Microsoft's reorganization makes sense for the world's largest software company, which was getting too big and unwieldy under its former structure to continue to be managed efficiently, industry analysts said Tuesday.
Microsoft Tuesday consolidated six divisions into three, each one with its own president: the Microsoft Platform Products & Services Division, led by Kevin Johnson and Jim Allchin as co-presidents until Allchin retires at the end of 2006; the Microsoft Business Division, with Jeff Raikes as president; and the Microsoft Entertainment & Devices Division, with Robbie Bach as president.
The new Platform Products & Services Group will comprise the current Windows Client, Server and Tools and the MSN online services division. The business group will consist of the current Microsoft Information Worker group, including Microsoft Office, and the Business Solutions group, which includes CRM (customer relationship management) and ERP (enterprise resource management) applications. And the new entertainment division will oversee the development of entertainment and digital devices, such as Internet Protocol television (IPTV), Xbox and other consumer-oriented digital lifestyle products.
This restructuring will enable Microsoft to more efficiently deliver products combining technologies from divisions that previously had difficulty working together because they were in separate organizations, said Rob Enderle, principal analyst for research firm the Enderle Group in San Jose, California.
"The company had become almost unmanageable," he said. "In the past two and a half years, it felt like you just couldn't get anything done. The turf wars became more pronounced."
Enderle used the example of handheld gaming machines, which are currently hot in the consumer gaming market, where Microsoft's Xbox product plays. "Microsoft couldn't build one because you have to bring together a bunch of different groups that don't work together," he said.
An issue like this should be resolved under the reorganization, not only because it aligns different groups that previously were separate divisions, but also gives people an approachable throat to choke -- in the form of a division president -- if there are problems with collaboration between teams, Enderle said.
"If between those big organizations there has to be cooperation, you have one person to go to make sure that happens," Enderle said. "Before you kind of had to go up to [Microsoft Chief Executive Officer Steve] Ballmer, and you don't want to go up to him and say people aren't working together because Steve will start picking up bodies and hurling them around. ... Microsoft has rebuilt the company in a way that makes sense."
The new structure also is logical because, except for the former MSN division, it has reorganized businesses according to the customer base for the products and services in each group, said Ted Schadler, a vice president at Forrester Research Inc.
"This organization is a simple one because the alignment here of all the product groups save one is around markets: around people who write checks, the buyers," Schadler said.
This restructuring will allow Ballmer more time to identify long-term goals for the markets each unit serves, while leaving the coordination of various divisions and specific goal-setting up to the presidents responsible for each unit, Schadler said.
"Steve doesn't have to be involved in setting those goals -- he doesn't have to broker the conversations between the different product group leaders," Schadler said. "He can leave that to the presidents. It's a much more autonomous business unit structure."

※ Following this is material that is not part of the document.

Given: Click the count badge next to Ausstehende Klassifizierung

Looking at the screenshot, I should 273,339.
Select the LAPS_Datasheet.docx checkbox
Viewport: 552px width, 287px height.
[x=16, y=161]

Though Schadler did not think the inclusion of MSN into the new Platform Products & Services Division was as logical as the rest of the new structure, a Microsoft spokesman said it fits in with the company's plan to depend less on selling packaged software and provide more services for customers.
MSN is increasingly becoming the division where Microsoft creates innovative service offerings, so it makes sense for that business to be alongside Windows and other pieces of server software that will become more of a services infrastructure than separate products, said Tom Pilla, a corporate communications representative at Microsoft.
"Customers want a seamless experience," Pilla said. "The line is going to be blurring between static bits and always-on services. This is how we’re positioning the company to take on that challenge going forward."
Dan Kusnetzky, vice president of system software research at research firm IDC, said Microsoft has been moving in the direction of providing a more services-oriented revenue model for some time. "Microsoft has been working for a number of years to move from a packaged product thinking to thinking about software as a service [customers] pay for in perpetuity," he said.
However, Kusnetzky cautioned that Microsoft could alienate some customers because they have traditionally forced people to buy into the services model rather than clearly outlined the benefits of it to them, and "most people get upset when they are forced in a direction they don't understand."
That was evident just last week when Microsoft said it would require enterprise customers of Windows Vista to purchase its Software Assurance contract, a move that drew fire from customers who felt like they were being made to pay for something they may not use.